Tasks for this exercise
a: Copy the passage from the article header on hearing aid receiver vibration, starting at "Contributed by the" and running up to and including "Jeffrey F. Rhoads.".
b: Write the next part of the hearing aid receiver vibration article, picking up after its last line.

Text excerpt
* BEGIN *
Research Papers

Characterization of the Dominant Structural Vibration of Hearing Aid Receivers

[+] Author and Article Information
B. R. Varanda

Department of Mechanical Engineering,
State University of New York at Binghamton,
4400 Vestal Parkway East,
Binghamton, NY 13902
e-mail: brenno.varanda@gmail.com

R. N. Miles

Department of Mechanical Engineering,
State University of New York at Binghamton,
4400 Vestal Parkway East,
Binghamton, NY 13902

D. Warren

Knowles Corporation,
1151 Maplewood Drive,
Itasca, IL 60143

Contributed by the Technical Committee on Vibration and Sound of ASME for publication in the JOURNAL OF VIBRATION AND ACOUSTICS. Manuscript received January 6, 2016; final manuscript received June 14, 2016; published online August 16, 2016. Assoc. Editor: Jeffrey F. Rhoads.
* END *
Rows
* BEGIN *
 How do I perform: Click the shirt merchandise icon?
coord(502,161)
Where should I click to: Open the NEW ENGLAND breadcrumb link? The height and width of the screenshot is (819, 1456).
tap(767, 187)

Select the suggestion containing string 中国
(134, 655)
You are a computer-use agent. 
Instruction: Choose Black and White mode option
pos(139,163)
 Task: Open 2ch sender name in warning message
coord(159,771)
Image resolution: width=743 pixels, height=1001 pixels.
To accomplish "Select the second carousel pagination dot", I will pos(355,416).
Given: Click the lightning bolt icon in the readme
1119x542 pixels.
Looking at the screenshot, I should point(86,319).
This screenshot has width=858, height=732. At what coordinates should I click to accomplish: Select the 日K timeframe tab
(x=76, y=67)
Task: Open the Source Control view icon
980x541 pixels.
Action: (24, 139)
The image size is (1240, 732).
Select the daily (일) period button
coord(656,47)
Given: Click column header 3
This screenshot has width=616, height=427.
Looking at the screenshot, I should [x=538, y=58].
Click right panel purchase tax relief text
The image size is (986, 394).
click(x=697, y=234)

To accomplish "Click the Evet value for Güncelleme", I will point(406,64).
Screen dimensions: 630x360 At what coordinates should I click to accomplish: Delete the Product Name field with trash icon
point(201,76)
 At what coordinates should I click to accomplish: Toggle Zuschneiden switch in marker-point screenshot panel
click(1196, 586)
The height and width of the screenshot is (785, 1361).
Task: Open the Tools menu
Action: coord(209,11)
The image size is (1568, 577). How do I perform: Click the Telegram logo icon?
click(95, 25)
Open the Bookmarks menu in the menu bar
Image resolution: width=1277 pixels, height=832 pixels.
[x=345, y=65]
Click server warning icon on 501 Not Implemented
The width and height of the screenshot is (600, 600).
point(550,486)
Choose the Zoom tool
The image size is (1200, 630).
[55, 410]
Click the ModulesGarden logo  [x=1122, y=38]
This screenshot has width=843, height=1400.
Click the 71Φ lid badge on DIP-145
* END *
Answers provided
a:
Contributed by the Technical Committee on Vibration and Sound of ASME for publication in the JOURNAL OF VIBRATION AND ACOUSTICS. Manuscript received January 6, 2016; final manuscript received June 14, 2016; published online August 16, 2016. Assoc. Editor: Jeffrey F. Rhoads.

b:
J. Vib. Acoust 138(6), 061009 (Aug 16, 2016) (8 pages) Paper No: VIB-16-1009; doi: 10.1115/1.4033950 History: Received January 06, 2016; Revised June 14, 2016

Results are presented of an analysis and characterization of the mechanical vibration of hearing aid receivers, a key electroacoustic component of hearing aids. The function of a receiver in a hearing aid is to provide an amplified sound signal into the ear canal. Unfortunately, as the receiver produces sound, it also undergoes vibration which can be transmitted through the hearing aid package to the microphones, resulting in undesirable feedback oscillations. To better understand and control this important source of feedback in hearing aids, a rigid body model is proposed to describe the essential dynamic features of the system. The receiver is represented by two hinged rigid bodies, under an equal and opposite dynamic moment load, and connected to each other by a torsional spring and damper. A method is presented to estimate the parameters for the proposed model using experimental data. The data were collected from translational velocity measurements using a scanning laser vibrometer of a Knowles ED-series receiver supported on a complaint foundation. Excellent agreement is shown between results obtained using the analytical model and the measured translation and rotation of an independent receiver. It is concluded that a dynamic model of the receiver must account for both rotation and translation of the structure in order to properly describe its motion due to an input current.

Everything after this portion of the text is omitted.